**Source**
Begin

While there are other differences, these seem to be the biggest things you need to consider when deciding between these two lenses.
Finding the Right Lens For You
If you aren’t sure whether a zoom lens or a telephoto lens is what you need, try figuring out what shots you would more regularly take. If you can understand and work with the limitations of each lens, it should not be an issue for you to learn how to use them within their limits effectively.
Fully understanding how to use these lenses will give you the ability to really use their strengths to achieve the best looking photos that you can take. It just takes some research on your end, and practice on the right subjects to feel comfortable enough to use them in a professional setting.
In a lens that would work perfectly for you, you would need one that:
- Fits your budget, considering that you may need to buy several.
- Matches your camera brand.
- You would get more than one use out of.
- Is specifically made for the type of pictures you take most often.
Shopping for Your Lens
When you are looking through options for a lens, you are inundated with so much information that can be pretty overwhelming. The best way to figure out exactly what you need is to start eliminating lenses by process of elimination. Here are a few ways to help you settle on a lens.
- The Type of Camera You Have
This can eliminate a lot of options by just filtering out other camera brands. You won’t be able to buy a lot of the lenses that don’t match what brand camera you have; it simply won’t fit.
- Your Budget
Organizing the lenses by price from low to high can help you see what your realistic options are. However, cheaper is not always better. More expensive lenses can often cover a wider range of shots, and one lens can replace three cheaper ones.
- How Much You Need the Lens to Zoom
There are large range zoom lenses, and there are smaller ranges. Buying a large rage lens will allow you to get the most out of your money.
- How Much You are Willing to Lug Around
Depending on what kind of subjects you are shooting, some lenses can get very large and heavy. Always look at the dimensions and weight of a lens before purchasing it to make sure you are willing to carry it around when taking shots.

End

**Supplied information**
Begin

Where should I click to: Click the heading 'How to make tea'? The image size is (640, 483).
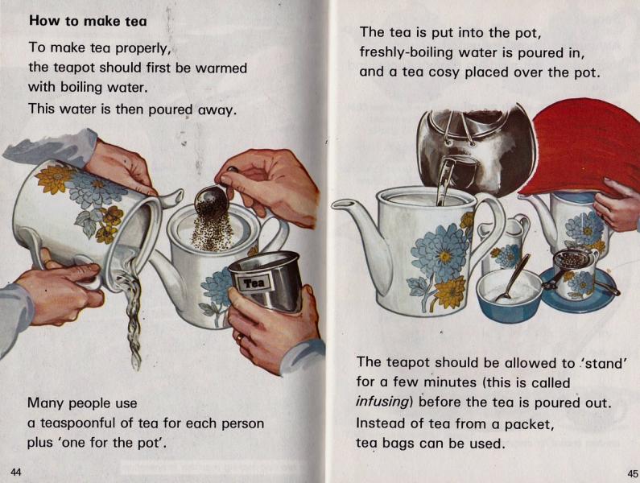88,21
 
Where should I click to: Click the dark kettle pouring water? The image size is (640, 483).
475,149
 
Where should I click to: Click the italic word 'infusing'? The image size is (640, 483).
383,401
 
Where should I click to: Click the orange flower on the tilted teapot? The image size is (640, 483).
56,178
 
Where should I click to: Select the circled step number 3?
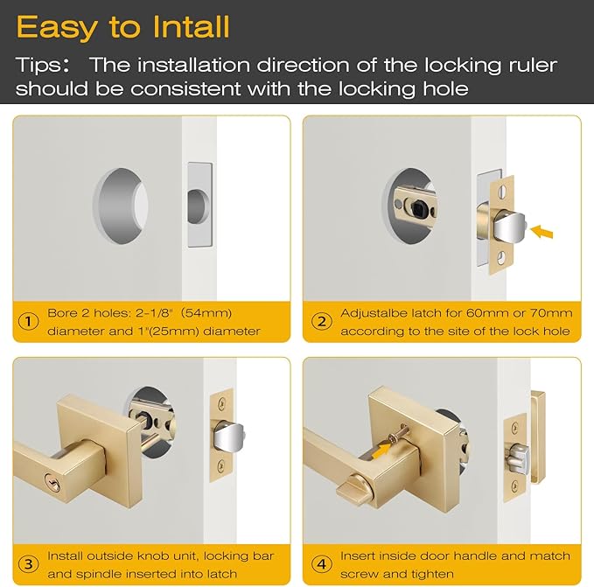click(29, 563)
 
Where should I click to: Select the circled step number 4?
click(321, 563)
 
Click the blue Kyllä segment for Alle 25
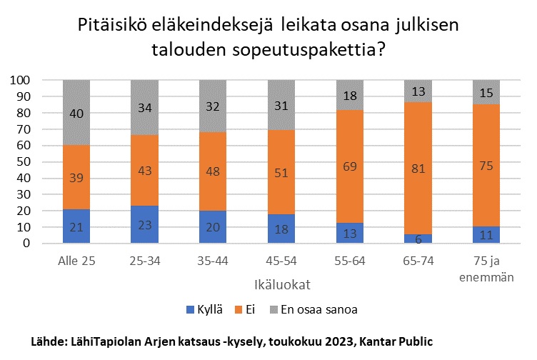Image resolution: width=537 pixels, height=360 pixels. pos(76,226)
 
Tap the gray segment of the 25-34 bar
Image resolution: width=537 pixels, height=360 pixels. pos(144,108)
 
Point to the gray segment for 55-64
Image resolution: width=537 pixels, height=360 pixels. pos(351,95)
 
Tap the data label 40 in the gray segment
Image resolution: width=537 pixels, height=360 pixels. pos(76,112)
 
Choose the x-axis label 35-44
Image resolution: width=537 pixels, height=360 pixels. pos(214,261)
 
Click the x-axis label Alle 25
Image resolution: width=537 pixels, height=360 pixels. pos(76,261)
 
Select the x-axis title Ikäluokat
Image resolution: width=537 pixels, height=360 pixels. pos(281,285)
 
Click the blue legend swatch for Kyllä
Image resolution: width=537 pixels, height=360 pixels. pos(189,310)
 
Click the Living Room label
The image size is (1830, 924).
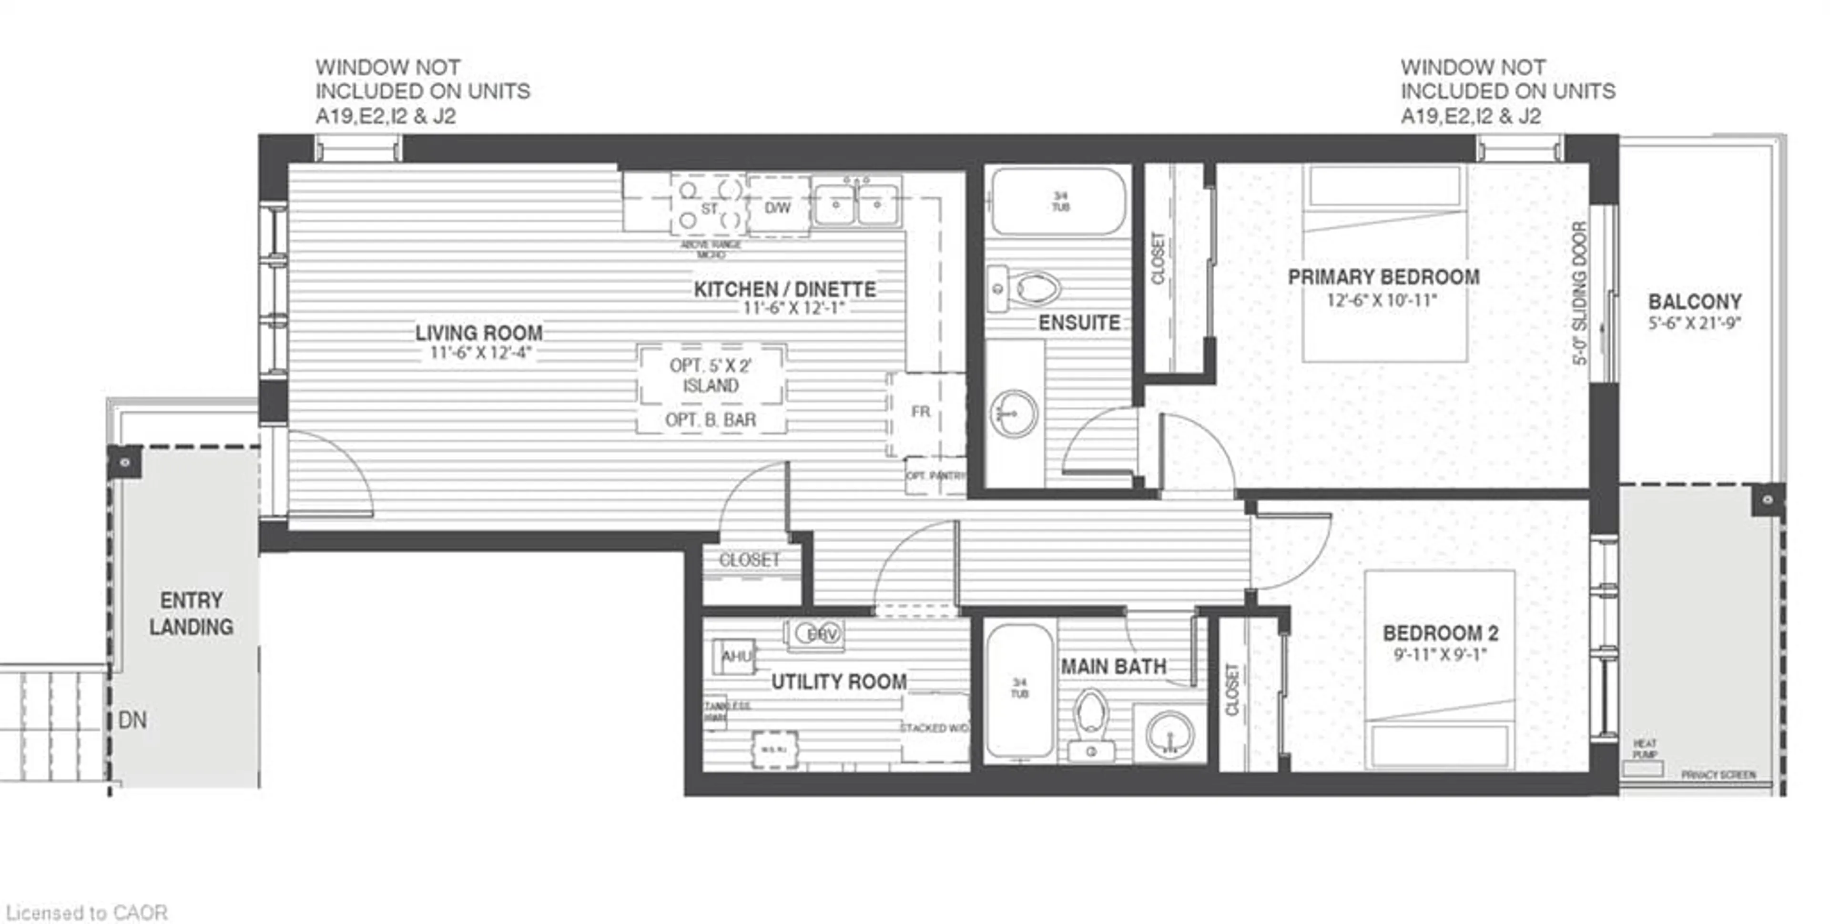pyautogui.click(x=479, y=333)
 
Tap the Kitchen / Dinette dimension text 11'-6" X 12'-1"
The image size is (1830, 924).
pyautogui.click(x=793, y=308)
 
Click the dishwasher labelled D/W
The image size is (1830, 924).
pyautogui.click(x=778, y=207)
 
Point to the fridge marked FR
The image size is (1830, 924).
pyautogui.click(x=921, y=412)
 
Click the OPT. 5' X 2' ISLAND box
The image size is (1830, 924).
pyautogui.click(x=711, y=376)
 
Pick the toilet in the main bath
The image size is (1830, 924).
pyautogui.click(x=1090, y=717)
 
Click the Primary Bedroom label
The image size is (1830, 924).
pyautogui.click(x=1383, y=277)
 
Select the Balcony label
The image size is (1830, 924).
pyautogui.click(x=1694, y=302)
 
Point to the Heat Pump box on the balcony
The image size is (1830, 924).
pyautogui.click(x=1643, y=768)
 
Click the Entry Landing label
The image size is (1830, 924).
pyautogui.click(x=191, y=614)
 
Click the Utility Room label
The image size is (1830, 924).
pyautogui.click(x=839, y=682)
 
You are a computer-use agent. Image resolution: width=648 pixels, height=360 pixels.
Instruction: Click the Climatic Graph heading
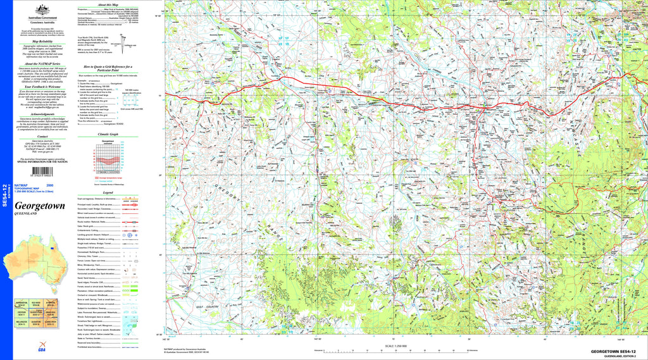point(108,134)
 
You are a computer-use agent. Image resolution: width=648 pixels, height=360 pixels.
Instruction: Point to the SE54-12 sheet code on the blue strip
point(6,196)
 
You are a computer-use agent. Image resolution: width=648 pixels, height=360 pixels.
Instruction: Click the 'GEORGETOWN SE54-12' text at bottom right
point(612,351)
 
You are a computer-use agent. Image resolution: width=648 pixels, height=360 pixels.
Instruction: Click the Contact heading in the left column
point(43,136)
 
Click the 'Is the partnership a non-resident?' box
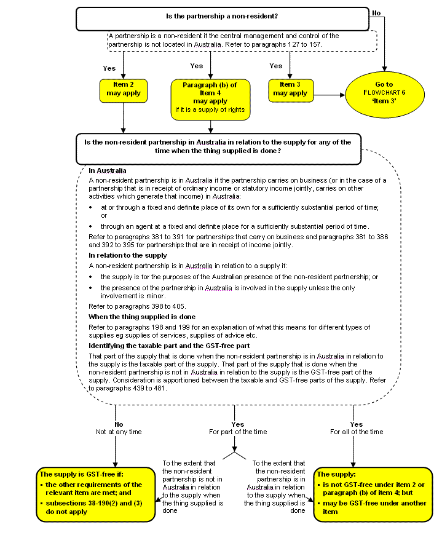[x=223, y=19]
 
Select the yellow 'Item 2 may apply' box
[x=124, y=91]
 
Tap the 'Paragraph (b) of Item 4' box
[x=210, y=100]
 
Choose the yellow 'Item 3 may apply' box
[x=291, y=91]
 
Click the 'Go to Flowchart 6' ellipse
[x=385, y=95]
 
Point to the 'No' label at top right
[x=376, y=13]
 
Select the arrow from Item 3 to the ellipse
[x=329, y=95]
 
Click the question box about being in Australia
[x=218, y=149]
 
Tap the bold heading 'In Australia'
[x=108, y=170]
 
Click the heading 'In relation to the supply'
[x=128, y=255]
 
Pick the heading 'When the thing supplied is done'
[x=142, y=317]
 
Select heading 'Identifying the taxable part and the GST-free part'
[x=169, y=346]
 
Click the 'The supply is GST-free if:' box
[x=96, y=494]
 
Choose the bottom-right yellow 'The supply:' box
[x=373, y=494]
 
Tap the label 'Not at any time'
[x=119, y=432]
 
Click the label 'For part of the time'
[x=238, y=432]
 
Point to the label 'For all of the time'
[x=357, y=432]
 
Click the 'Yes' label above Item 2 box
[x=109, y=68]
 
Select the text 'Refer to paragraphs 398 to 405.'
[x=137, y=306]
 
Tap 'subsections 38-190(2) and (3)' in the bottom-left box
[x=94, y=503]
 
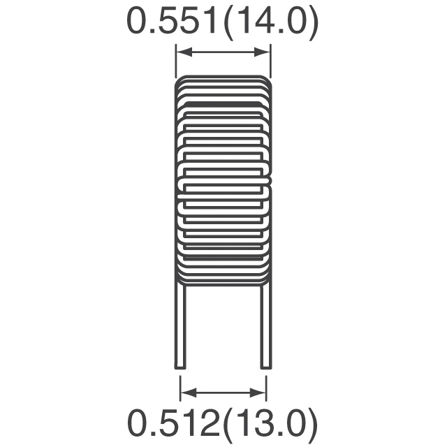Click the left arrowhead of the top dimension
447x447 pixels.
click(184, 52)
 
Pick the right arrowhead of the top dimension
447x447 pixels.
click(262, 52)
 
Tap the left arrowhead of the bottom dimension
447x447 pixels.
click(189, 393)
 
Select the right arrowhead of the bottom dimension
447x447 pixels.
click(258, 393)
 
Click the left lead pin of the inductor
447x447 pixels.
click(180, 325)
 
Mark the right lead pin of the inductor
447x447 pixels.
click(265, 325)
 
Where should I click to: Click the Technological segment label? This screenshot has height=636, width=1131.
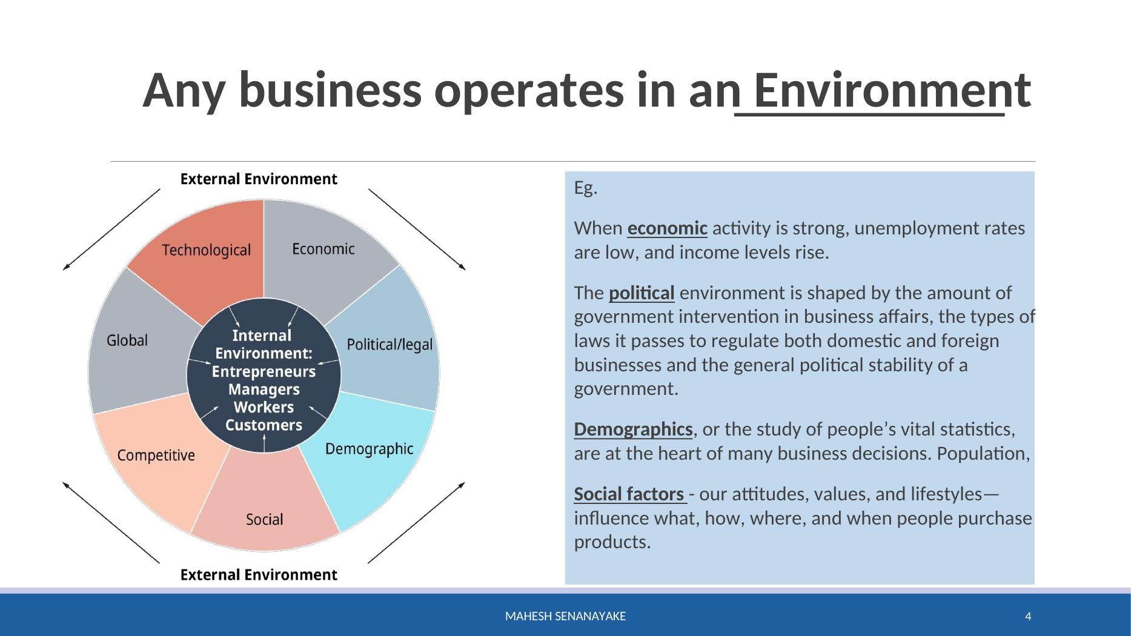(x=206, y=250)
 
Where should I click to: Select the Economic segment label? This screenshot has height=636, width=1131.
(x=323, y=249)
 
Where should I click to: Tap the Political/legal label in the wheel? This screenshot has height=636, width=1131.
(x=390, y=345)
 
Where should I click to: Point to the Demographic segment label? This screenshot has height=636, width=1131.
(x=370, y=449)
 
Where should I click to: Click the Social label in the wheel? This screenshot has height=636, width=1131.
(x=265, y=520)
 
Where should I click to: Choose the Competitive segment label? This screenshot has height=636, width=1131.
(x=156, y=455)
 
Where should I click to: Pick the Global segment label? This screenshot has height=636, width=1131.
(x=127, y=340)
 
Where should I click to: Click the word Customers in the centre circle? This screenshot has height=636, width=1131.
(x=264, y=425)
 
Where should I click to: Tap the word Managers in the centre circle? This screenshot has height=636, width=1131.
(x=264, y=389)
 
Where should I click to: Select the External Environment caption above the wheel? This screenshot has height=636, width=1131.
(x=259, y=179)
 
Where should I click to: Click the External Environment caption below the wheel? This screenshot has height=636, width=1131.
(x=259, y=575)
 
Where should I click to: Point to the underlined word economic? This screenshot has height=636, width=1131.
(x=667, y=228)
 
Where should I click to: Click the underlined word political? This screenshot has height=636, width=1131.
(x=642, y=293)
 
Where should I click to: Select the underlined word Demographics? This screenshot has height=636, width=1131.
(x=633, y=429)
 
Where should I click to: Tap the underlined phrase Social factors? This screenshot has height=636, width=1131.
(x=629, y=494)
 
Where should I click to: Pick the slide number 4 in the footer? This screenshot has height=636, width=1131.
(x=1028, y=617)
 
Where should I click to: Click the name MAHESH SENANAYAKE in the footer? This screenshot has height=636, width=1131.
(x=566, y=617)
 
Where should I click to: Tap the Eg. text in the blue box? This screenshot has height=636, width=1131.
(x=586, y=188)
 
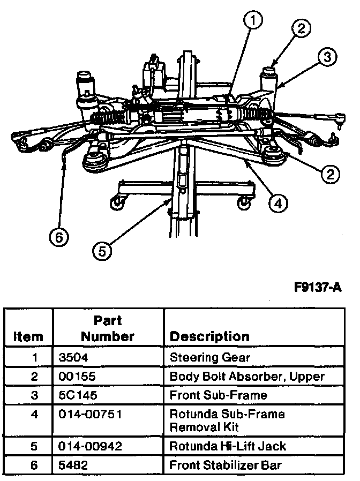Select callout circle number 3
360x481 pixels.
[328, 56]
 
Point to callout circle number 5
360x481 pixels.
[101, 250]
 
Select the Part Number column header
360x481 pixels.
[108, 328]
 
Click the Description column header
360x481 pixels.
[209, 336]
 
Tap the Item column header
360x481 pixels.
[28, 336]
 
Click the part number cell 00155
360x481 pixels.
[78, 376]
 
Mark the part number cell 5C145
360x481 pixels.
[78, 395]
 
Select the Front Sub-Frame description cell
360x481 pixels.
[211, 395]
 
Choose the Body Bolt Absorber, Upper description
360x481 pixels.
[247, 376]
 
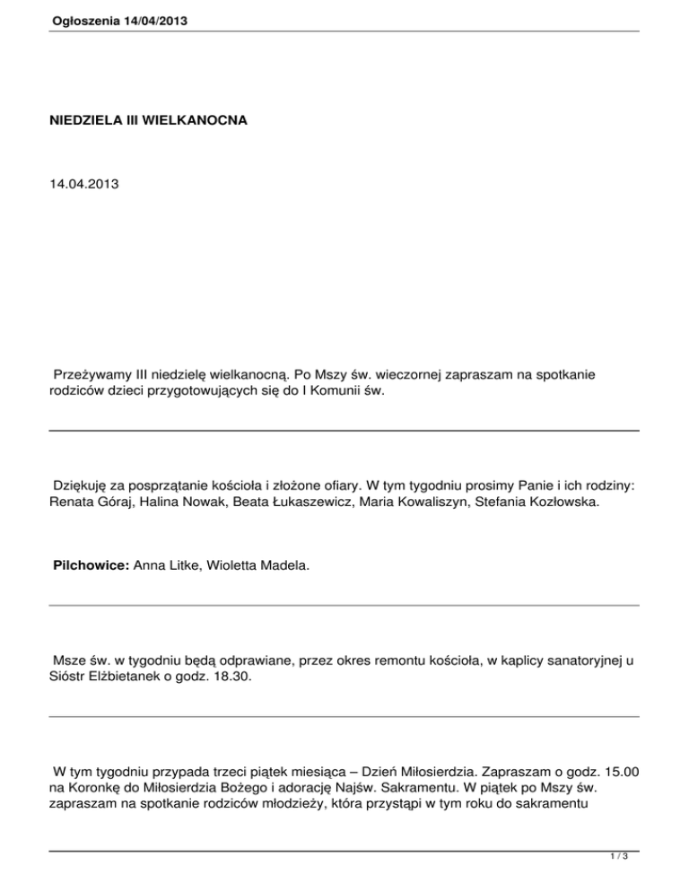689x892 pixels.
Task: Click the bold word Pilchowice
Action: pyautogui.click(x=89, y=567)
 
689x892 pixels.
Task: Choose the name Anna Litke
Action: pyautogui.click(x=163, y=567)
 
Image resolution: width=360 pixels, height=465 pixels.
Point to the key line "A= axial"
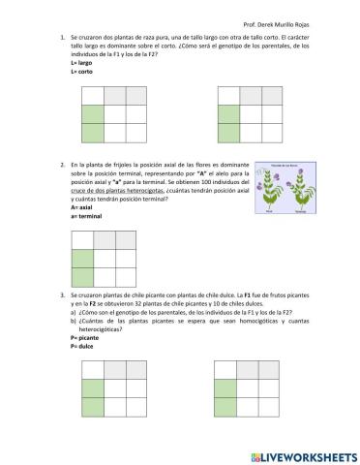(83, 206)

End

**Task details**
Please write out the stretch of the camera lens text above from "While there are" through "their limits effectively.", word for word.

**Exercise output**
While there are other differences, these seem to be the biggest things you need to consider when deciding between these two lenses.
Finding the Right Lens For You
If you aren’t sure whether a zoom lens or a telephoto lens is what you need, try figuring out what shots you would more regularly take. If you can understand and work with the limitations of each lens, it should not be an issue for you to learn how to use them within their limits effectively.